Zuerst hielt ich die Überschrift für eine Aufforderung, Kölner sollen doch bitteschön am besten im eigenen Bundesland bleiben, da sie sich dort einfach am wohlsten fühlen. Erst beim Weiterlesen bemerkte ich, es handelt sich um die Aussage einer Super-Statistik.

Kölner Stadt-Anzeiger, 21.09.2011, Titel: Kölner sind in NRW am glücklichsten

Die Deutsche Post hat es sich zur Aufgabe gemacht, durch das Auswerten von Daten des Deutschen Instituts für Wirtschaftsforschung, des Statistischen Bundesamts (nicht zu verwechseln mit einem buddhistischen Standesamt) und des Instituts für Demoskopie Allensbach herauszufinden, wie glücklich die Deutschen im Besonderen und im Allgemeinen sind. Der “Glücksatlas 2011” teilt Deutschland in 19 Regionen auf, wobei die Kölner Region auf Platz 9 noch vor der Düsseldorfer (PLatz 12) und Westfalen (Platz 13) liegt.

Am glücklichsten sind demnach die Hamburger, wozu der Studie zufolge hohes Pro-Kopf-Einkommen, kulturelle, sportliche und soziale Aktivität, eine junge Altersstruktur und eine positive Mentlität beitragen. Der Kölner an sich, oder der Rheinländer führt hingegen die Wertungen bei der Zufriedenheit mit der Gesundheit, mit der Arbeit und mit dem Einkommen an. Allerdings herrscht in meiner Heimatregion auch die bundesweit höchste Ungleichheit und jeder Dritte leidet unter Stress.

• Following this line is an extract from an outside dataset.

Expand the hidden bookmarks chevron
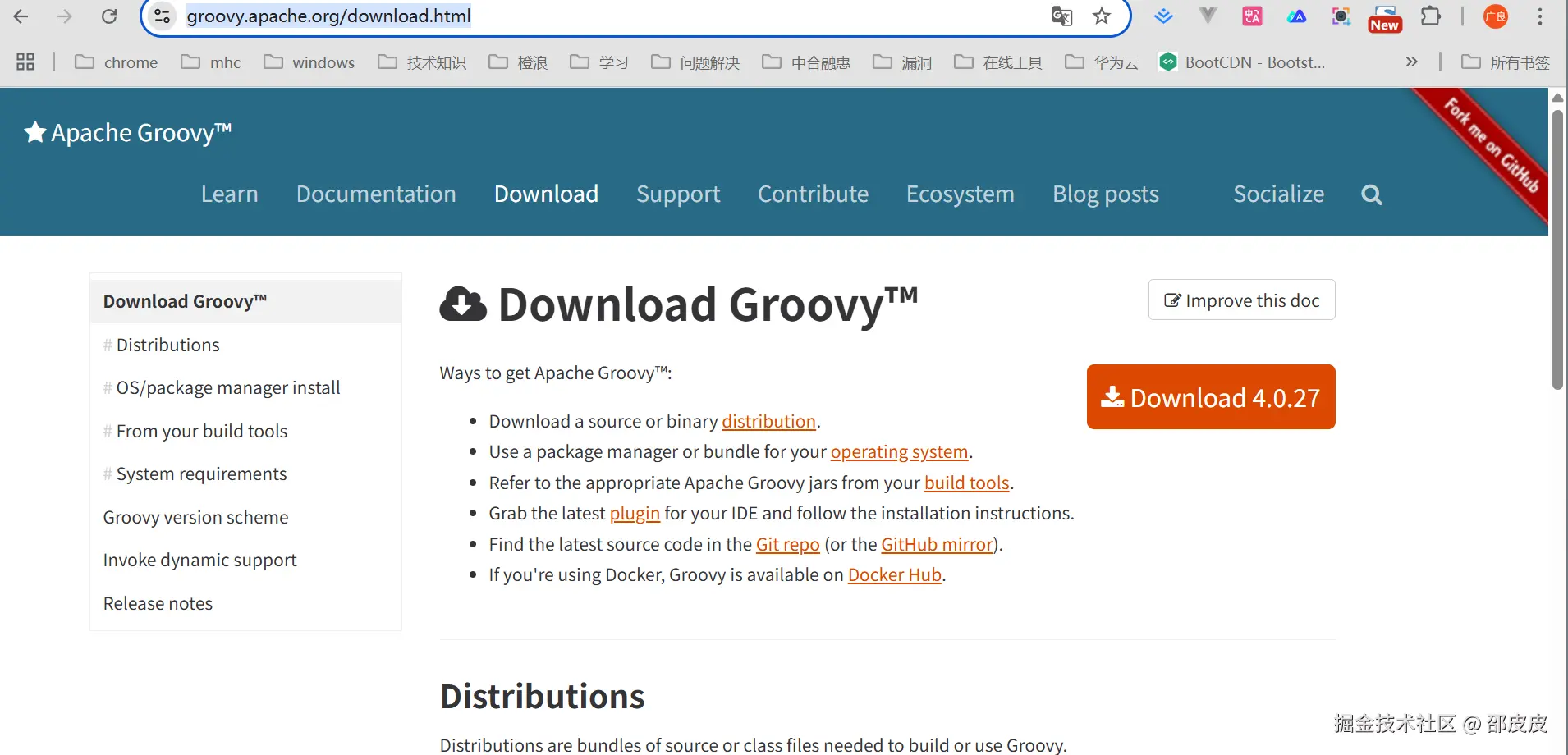Viewport: 1568px width, 755px height. (1412, 62)
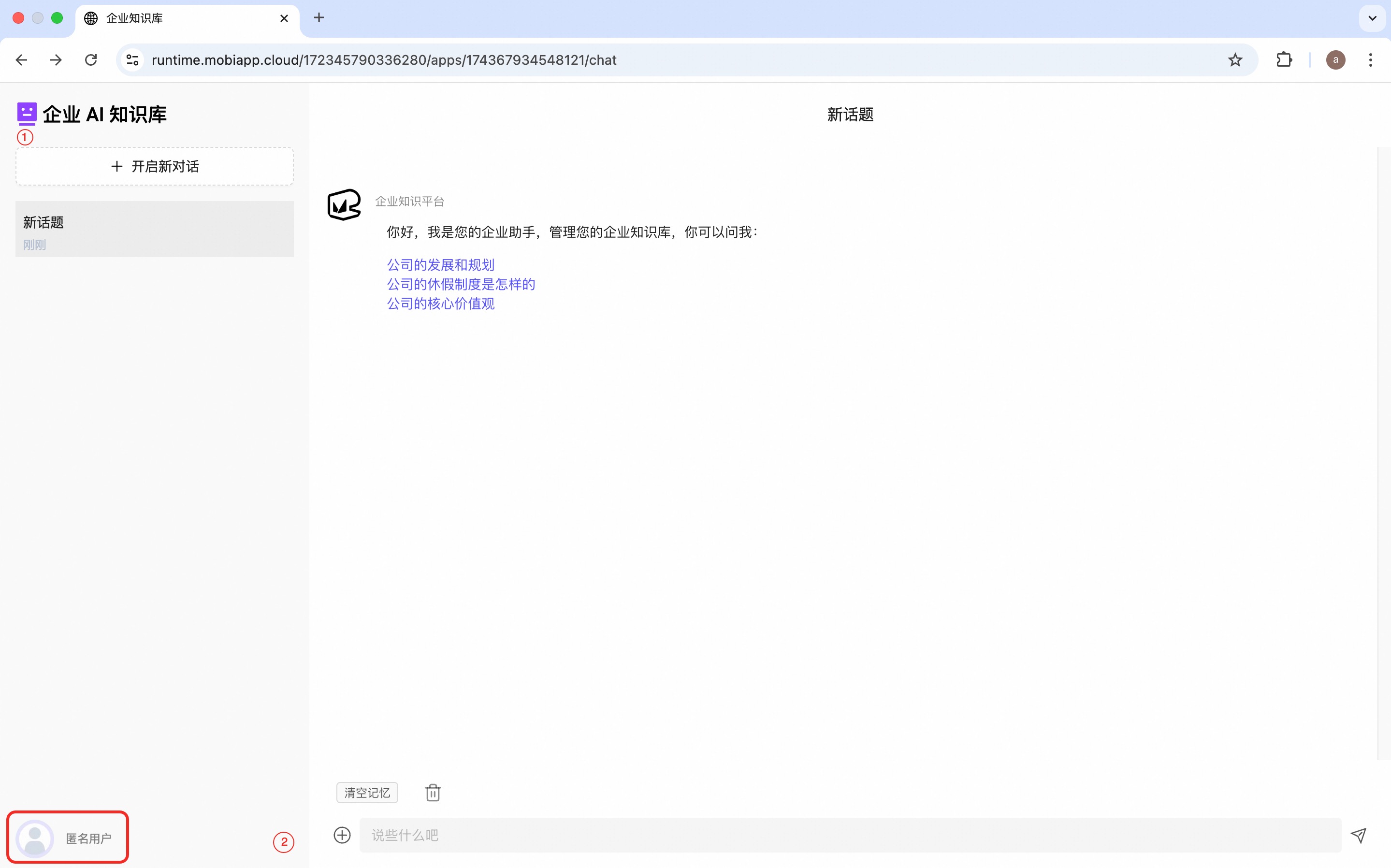Select the 新话题 conversation in sidebar
1391x868 pixels.
click(x=155, y=229)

Im Großraum Düsseldorf ist hingegen nur eine Kennzahl überdurchschnittlich, nämlich das Einkommen – sofern dem nicht, wie im westlichen Ruhrgebiet, eine überproportionale Arbeitslosigkeit entgegensteht. Hinzu kommen Unzufreidenheit mit der Arbeit und mit der Gesundheit. Das zeigt weieder einmal: Geld macht nicht glücklich – und Alt trinken kann auf Dauer nicht gesund sein ;-)

Schlusslicht in der Gesamtwertung des Glücksatlasses ist die Region Brandenburg, wo trotz rückläufiger Arbeitslosigkeit das Pro-Kopf-Einkommen relativ niedrig ist, die Alterung noch schneller voran schreitet als anderswo und vergleichsweise wenig soziale Kontakte gepflegt werden. Insgesamt jedoch herrscht deutschlandweit die höchste Zufriedenheit seit zehn Jahren, wobei der Norden statistisch zufriedener ist als der Süden und der Osten deutlich unzufriedener als der Westen. Allerdings habe sich diese “Glückslücke” verringert, heißt es, und nur zehn Prozent der Deutschen seien “richtig unzufrieden”.